Addressing the session, Greek Foreign Minister Nikos Dendias also emphasised the importance of closer cooperation between the two organisations. “It is very important … to have a very clear line of communication between the European Union and NATO,” he said. “More contacts are necessary. I consider this of the absolute essence, to happen soonest.”
Members of the Political Committee also discussed a draft report on security and political dynamics in the Gulf region drafted by Turkish legislator Ahmet Yıldız. It urged Allies to engage with players in the region to promote stability and security. “NATO should focus on what it does best when it comes to partnerships: share expertise, help build capacity, train and promote socialisation of defence and security officers,” the report said.
Yildiz also noted that COVID-19 had a devastating effect on the Gulf region and threatens to exacerbate regional tensions. However, it can offer an opportunity to set aside narrow national interests and to advance regional reconciliation. “This opportunity should not be wasted and the Euro-Atlantic community, us, should play our part,” he concluded.

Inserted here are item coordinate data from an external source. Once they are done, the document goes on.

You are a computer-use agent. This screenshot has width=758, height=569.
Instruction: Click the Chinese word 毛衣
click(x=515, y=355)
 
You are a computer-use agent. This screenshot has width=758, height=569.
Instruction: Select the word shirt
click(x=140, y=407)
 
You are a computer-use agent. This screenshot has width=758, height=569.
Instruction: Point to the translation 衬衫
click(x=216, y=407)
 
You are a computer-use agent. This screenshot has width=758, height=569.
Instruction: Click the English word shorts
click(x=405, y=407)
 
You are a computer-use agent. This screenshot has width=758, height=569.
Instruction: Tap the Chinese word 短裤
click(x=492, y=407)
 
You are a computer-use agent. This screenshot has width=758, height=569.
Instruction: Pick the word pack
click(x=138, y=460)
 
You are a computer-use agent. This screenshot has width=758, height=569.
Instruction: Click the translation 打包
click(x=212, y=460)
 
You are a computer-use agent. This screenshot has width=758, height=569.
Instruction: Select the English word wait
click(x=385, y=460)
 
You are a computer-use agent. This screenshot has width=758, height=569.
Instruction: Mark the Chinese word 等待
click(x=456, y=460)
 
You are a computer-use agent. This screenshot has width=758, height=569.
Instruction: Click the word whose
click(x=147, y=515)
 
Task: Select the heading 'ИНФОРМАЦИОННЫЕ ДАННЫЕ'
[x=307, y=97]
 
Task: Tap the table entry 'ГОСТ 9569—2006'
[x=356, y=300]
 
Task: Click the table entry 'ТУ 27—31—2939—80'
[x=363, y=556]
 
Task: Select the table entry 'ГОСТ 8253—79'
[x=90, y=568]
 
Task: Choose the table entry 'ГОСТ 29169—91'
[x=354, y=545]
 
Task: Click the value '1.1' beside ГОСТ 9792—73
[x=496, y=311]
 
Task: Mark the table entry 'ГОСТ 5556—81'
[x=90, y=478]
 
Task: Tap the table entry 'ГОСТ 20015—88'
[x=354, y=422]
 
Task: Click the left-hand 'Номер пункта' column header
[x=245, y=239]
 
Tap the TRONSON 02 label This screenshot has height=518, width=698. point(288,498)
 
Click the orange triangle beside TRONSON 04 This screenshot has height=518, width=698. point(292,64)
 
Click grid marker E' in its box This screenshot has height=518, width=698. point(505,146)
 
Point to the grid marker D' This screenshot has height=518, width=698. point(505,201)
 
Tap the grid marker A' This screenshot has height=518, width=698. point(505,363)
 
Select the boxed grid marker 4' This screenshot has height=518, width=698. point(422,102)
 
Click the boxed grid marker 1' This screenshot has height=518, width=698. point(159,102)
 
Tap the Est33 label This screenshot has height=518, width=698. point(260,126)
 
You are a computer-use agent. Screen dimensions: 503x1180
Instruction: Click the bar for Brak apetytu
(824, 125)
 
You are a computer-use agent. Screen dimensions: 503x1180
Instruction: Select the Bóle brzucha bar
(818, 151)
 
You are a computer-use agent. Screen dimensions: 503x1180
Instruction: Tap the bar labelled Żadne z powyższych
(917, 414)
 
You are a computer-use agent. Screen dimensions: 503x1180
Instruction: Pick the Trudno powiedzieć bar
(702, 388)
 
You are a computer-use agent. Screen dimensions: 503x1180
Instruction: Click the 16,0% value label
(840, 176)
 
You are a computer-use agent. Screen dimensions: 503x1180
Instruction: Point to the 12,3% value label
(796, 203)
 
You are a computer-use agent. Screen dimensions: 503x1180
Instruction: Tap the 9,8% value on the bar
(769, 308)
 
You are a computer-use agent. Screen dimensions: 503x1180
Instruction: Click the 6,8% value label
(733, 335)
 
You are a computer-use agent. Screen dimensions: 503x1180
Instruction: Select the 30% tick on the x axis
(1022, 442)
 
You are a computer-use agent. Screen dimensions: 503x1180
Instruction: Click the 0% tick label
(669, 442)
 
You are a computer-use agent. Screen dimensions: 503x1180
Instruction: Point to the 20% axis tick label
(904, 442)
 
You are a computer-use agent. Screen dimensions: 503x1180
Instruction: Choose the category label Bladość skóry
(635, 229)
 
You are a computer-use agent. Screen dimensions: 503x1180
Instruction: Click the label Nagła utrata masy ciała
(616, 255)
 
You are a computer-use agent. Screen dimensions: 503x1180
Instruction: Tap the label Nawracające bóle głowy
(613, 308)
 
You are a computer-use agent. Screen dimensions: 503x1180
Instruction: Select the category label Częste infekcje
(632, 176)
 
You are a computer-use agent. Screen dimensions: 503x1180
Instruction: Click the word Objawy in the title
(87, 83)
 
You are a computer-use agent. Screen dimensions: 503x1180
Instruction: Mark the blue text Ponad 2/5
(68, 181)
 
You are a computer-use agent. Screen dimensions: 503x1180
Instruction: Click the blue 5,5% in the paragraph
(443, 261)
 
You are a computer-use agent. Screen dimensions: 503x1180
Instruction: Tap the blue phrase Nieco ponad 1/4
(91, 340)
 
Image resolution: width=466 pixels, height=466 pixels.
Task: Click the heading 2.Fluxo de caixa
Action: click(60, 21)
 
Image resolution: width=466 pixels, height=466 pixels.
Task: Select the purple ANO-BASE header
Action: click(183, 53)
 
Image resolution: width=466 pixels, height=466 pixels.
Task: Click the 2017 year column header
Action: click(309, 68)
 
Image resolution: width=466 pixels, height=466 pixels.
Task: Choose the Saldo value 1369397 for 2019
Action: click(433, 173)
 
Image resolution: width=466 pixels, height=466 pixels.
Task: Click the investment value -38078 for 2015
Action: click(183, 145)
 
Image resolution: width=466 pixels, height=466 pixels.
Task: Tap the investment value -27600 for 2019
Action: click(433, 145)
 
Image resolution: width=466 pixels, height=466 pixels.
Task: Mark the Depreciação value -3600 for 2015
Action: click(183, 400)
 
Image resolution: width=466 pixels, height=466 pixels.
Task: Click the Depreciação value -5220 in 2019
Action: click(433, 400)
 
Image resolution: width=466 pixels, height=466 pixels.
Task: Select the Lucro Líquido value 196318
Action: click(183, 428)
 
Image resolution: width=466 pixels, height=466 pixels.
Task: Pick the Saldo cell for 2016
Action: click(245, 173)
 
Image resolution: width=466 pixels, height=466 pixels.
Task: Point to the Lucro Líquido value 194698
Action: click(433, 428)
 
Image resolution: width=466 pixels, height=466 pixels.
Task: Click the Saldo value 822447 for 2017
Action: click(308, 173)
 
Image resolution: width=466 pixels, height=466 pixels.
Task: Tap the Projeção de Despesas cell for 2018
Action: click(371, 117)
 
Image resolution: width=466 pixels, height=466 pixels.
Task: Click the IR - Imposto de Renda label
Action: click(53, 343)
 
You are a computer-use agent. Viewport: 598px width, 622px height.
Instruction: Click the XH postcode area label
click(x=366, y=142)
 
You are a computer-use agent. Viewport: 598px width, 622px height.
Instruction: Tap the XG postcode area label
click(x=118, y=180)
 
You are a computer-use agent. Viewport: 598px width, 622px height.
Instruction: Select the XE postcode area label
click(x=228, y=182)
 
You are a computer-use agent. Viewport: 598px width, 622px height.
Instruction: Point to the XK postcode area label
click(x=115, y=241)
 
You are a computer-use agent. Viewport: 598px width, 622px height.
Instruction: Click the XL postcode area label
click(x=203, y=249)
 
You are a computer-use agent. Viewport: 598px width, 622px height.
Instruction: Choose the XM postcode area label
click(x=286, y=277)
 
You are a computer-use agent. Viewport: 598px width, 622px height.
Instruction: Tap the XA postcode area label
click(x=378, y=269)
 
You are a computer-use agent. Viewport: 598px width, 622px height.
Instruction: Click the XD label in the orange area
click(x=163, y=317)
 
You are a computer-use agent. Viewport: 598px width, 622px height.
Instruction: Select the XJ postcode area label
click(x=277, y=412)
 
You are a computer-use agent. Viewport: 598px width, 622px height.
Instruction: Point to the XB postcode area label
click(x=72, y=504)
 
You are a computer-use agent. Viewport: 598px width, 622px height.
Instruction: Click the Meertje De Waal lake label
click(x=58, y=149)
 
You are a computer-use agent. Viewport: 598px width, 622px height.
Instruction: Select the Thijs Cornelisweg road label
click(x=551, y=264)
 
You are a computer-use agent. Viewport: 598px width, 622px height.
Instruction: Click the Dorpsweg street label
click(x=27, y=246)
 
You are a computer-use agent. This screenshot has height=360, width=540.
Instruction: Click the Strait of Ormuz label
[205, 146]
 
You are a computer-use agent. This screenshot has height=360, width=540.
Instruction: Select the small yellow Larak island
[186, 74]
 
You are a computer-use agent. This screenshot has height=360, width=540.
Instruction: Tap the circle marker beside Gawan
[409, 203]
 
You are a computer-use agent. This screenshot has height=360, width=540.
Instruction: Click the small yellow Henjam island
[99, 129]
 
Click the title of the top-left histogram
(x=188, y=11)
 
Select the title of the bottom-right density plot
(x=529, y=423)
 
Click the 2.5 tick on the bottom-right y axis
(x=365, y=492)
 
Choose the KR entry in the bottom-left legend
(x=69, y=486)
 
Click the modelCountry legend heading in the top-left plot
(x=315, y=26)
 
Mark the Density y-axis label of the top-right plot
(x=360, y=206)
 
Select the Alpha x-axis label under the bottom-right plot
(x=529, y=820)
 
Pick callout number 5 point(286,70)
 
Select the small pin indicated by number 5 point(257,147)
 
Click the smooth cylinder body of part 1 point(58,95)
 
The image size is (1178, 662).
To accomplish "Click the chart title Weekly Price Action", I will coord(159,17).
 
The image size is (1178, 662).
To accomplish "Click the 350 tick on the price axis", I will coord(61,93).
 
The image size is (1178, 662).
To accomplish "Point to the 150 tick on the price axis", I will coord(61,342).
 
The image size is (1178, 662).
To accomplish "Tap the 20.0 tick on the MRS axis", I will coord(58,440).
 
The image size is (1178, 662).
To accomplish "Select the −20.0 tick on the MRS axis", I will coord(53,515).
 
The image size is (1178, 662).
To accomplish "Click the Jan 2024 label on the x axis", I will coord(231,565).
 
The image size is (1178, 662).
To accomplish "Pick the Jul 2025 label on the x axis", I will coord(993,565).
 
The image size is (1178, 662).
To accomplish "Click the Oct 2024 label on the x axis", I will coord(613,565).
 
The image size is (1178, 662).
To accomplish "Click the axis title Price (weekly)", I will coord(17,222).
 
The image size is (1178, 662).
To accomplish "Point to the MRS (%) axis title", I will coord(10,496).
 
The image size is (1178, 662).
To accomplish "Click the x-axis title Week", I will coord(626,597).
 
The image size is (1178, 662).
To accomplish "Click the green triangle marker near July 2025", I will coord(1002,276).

Commenting on recent decisions by Bahrain and the United Arab Emirates to normalise relations with Israel, the Turkish lawmaker stressed that “in this fragile region, all parties should really be extra careful to ensure that new initiatives do not generate unwanted consequences.”
Dendias, however, argued that ‘normalisation agreements’ with Israel had opened new opportunities in the wider Middle East. “We believe now that there is an understanding around the region … on how challenges in this region can be addressed,” the minister said. “In the past there was a dividing line between Israel versus the Arabs. This dividing line does not exist anymore.”